図10(A)は、保持マグネット161a〜161cとキー・マグネット171a〜171cが正対しており最も吸引力が大きい状態を示している。
【0044】
図10(B)は、横スライダ109aを左方向にスライドさせたため、
図10(A)の状態よりも吸着面積が小さくなって吸引力が弱い状態を示している。
図10(C)は横スライダ109aを
図10(B)の状態よりさらに左方向にスライドさせたため最も吸引力が弱い状態を示している。したがって、キーボード100は、ピニオン135a、135bをユーザが回転させて、キー群105のすべてのキーのレディ・ポジションでの吸引力を調整してタクタイルを変化させることができる。一例では、
図10(B)の吸引力を100%としたときに、
図10(A)の状態の吸引力は107%〜110%の範囲から選択し、
図10(C)の状態の吸引力は93%〜90%の範囲から選択することができる。
【0045】
タクタイルの調整方法は、たとえば、相対位置が
図10(B)の状態がタクタイルの基準吸引力となるように工場を出荷する際にピニオン135a、135bの位置を調整しておき、ユーザが使用する際に基準吸引力では弱いと感じたときは
図10(A)の状態に設定し、強いと感じたときは
図10(C)の状態に設定することができる。また、ユーザはピニオン135a、135bをそれぞれ適切に変更して左右の手に異なるタクタイルを得ることも可能である。

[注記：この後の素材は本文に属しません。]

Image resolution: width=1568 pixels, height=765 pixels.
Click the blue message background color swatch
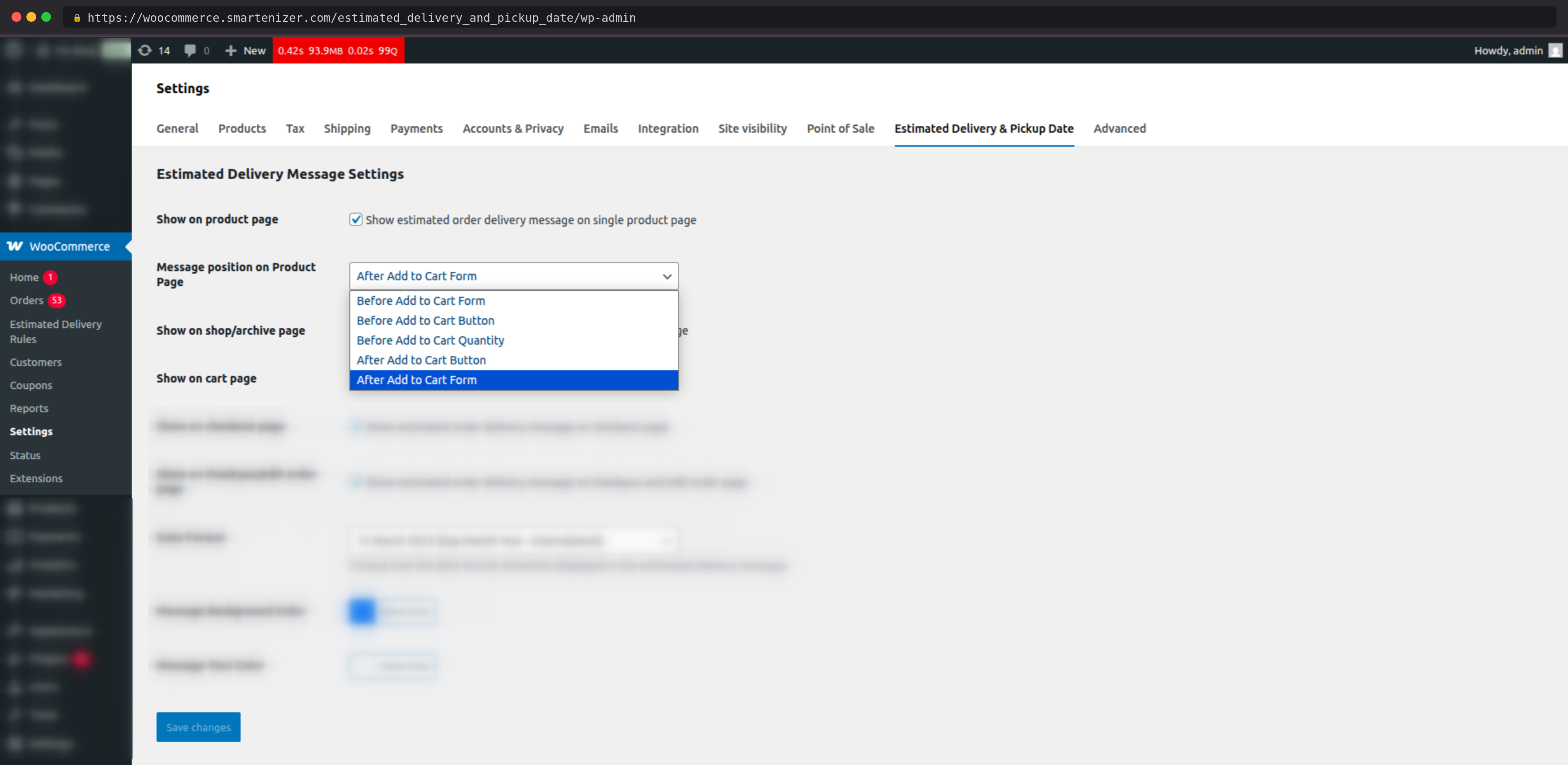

図10では、吸引力を3段階で調整する例を示したが、ピニオン135a、135bを任意の回転量で停止できるようにしてもよい。本実施の形態では、保持マグネットとキー・マグネットをそれぞれ同じ大きさにしながらタクタイルを変更することができるため、部品の共通化を図り製造を容易にすることができる。
【0046】
[一部のキーのタクタイルを調整する方法]
図11は、ピニオン135a、135bを操作してキー群105の一部のキーの保持マグネットとキー・マグネットの相対位置を変化させて吸引力を変更する様子を説明する図である。

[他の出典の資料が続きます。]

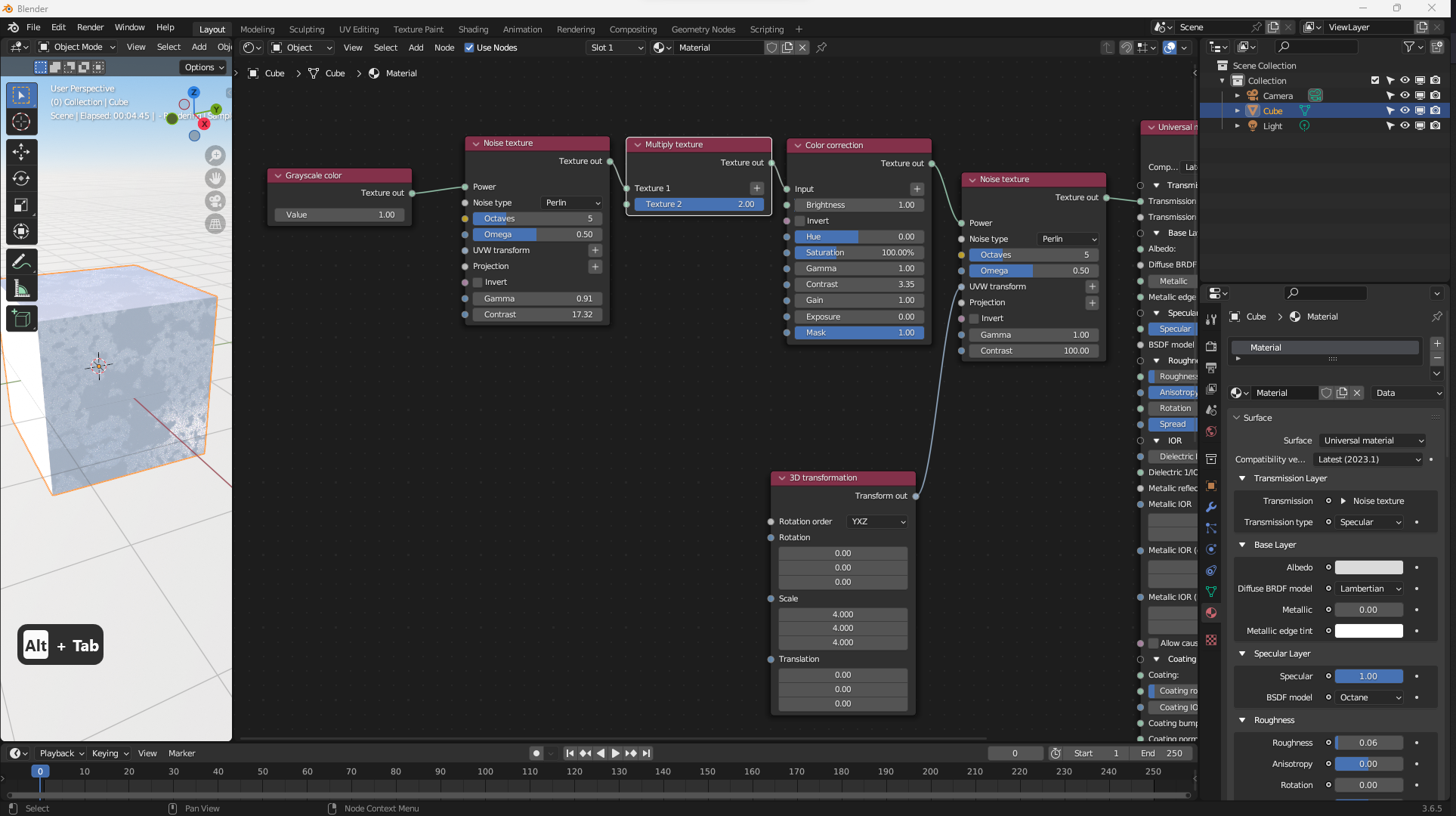Pin the node editor material
Viewport: 1456px width, 816px height.
pyautogui.click(x=821, y=48)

図11は、横スライダ109aに取り付けた保持マグネット161a〜161fと、それに対応するキー105a〜105fに取り付けたキー・マグネット171a〜171fとの関係を示しているが、他の保持マグネットとキー・マグネットの関係も同様に理解することができる。
【0047】
一例ではキー105a、105bは小指で操作するキーで、キー105c〜105fは、その他の指で操作するキーに対応する。キー・マグネット171a〜171fは相互に同じ形状で、保持マグネット161aと1691bは相互に同じ形状で、保持マグネット161c〜161fは相互に同じ形状である。しかし、保持マグネット161c〜161fは、保持マグネット161a、161bに比べてx軸方向の長さが長くなっている。

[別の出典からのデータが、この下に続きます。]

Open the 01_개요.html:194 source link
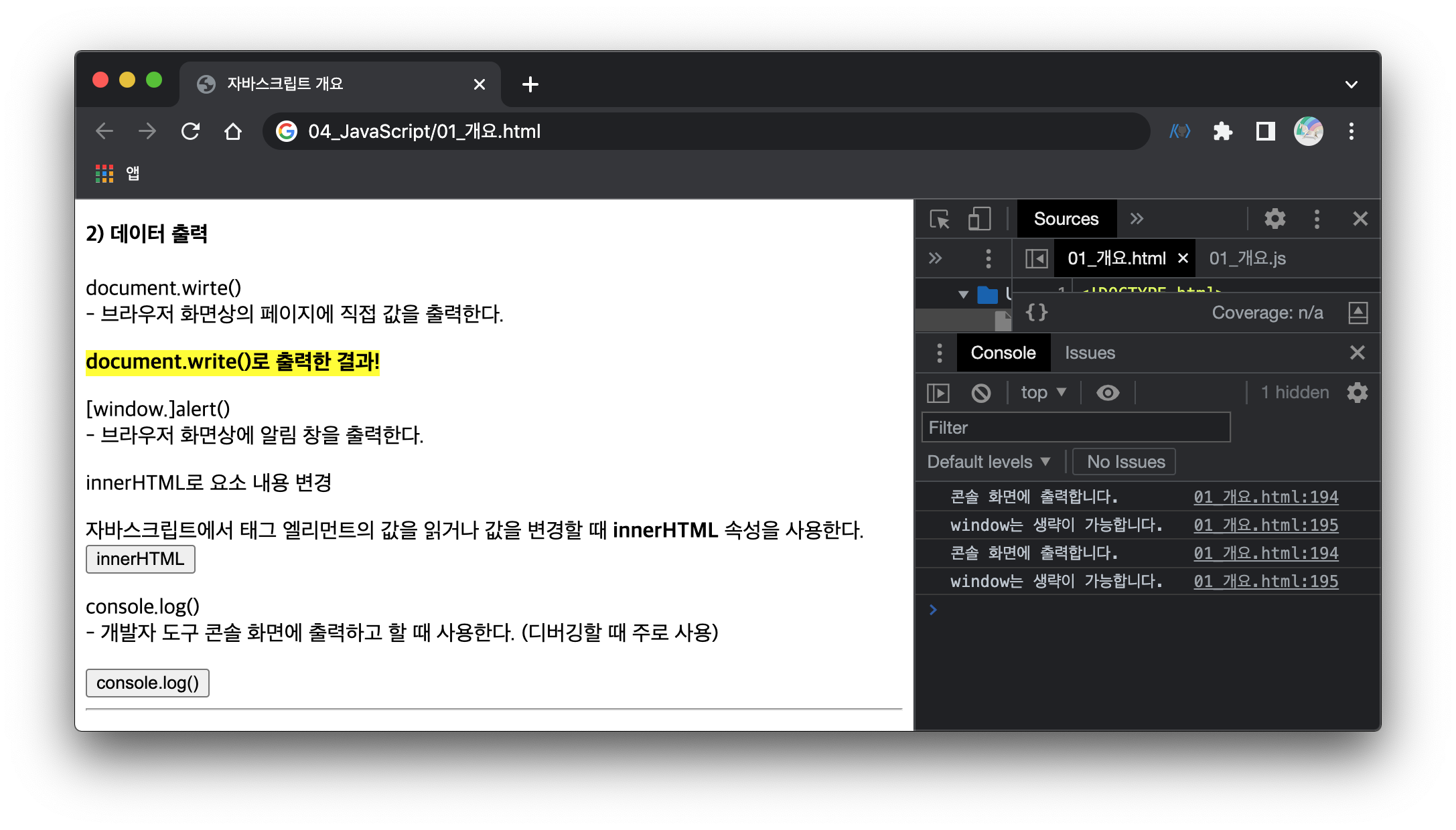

図11(A)、(B)はいずれもレディ・ポジションを示している。吸着している状態の保持マグネットとキー・マグネットの吸引力はその吸着面積で決まるため、
図11(A)では保持マグネット161a〜161fとキー・マグネット171a〜171fのそれぞれの吸引力は等しい。
【0048】
図11(B)は、横スライダ109aを左方向にスライドさせた状態を示している。
図11(B)では、保持マグネット161a、161bとキー・マグネット171a、171bの吸引力は相互に等しく、保持マグネット161c〜161fとキー・マグネット171c〜171fの吸引力は相互に等しくかつ
図11(A)の状態にも等しい。
【0049】
しかし、保持マグネット161a、161bとキー・マグネット171a、171bのそれぞれの吸引力は相対位置の変化により吸着面積が小さくなるため、保持マグネット161c〜161fとキー・マグネット171c〜171fのそれぞれの吸引力よりは弱くなる。したがって、ピニオン135aを回転させて横スライダ109aを左方向にスライドさせると、小指以外の指で操作するキー105c〜105fのタクタイルを変更しないで小指で操作するキー105a、105bのタクタイルだけを弱くすることができる。
【0050】
本実施の形態では、キー群105の中から選択した一部の特定のキー群のタクタイルを変更するために保持マグネットとキー・マグネットの相対位置を変化させたが、保持マグネットとキー・マグネットの形状を変えてタクタイルを調整するようにしてもよい。本発明では、特定のキー群のタクタイルを強くすることもできる。なお、特定のキー群のタクタイルだけを変更するには、タクタイルを変更するキー群に対応する保持マグネットだけをスライドさせるようにし、他の保持マグネットは固定するようにしてもよい。
【0051】
[その他のタクタイルの変更方法]
これまで、タクタイルを変更するために保持マグネットの位置をシフトする例を説明したが、相対位置はキー・マグネットの位置をシフトして変更してもよい。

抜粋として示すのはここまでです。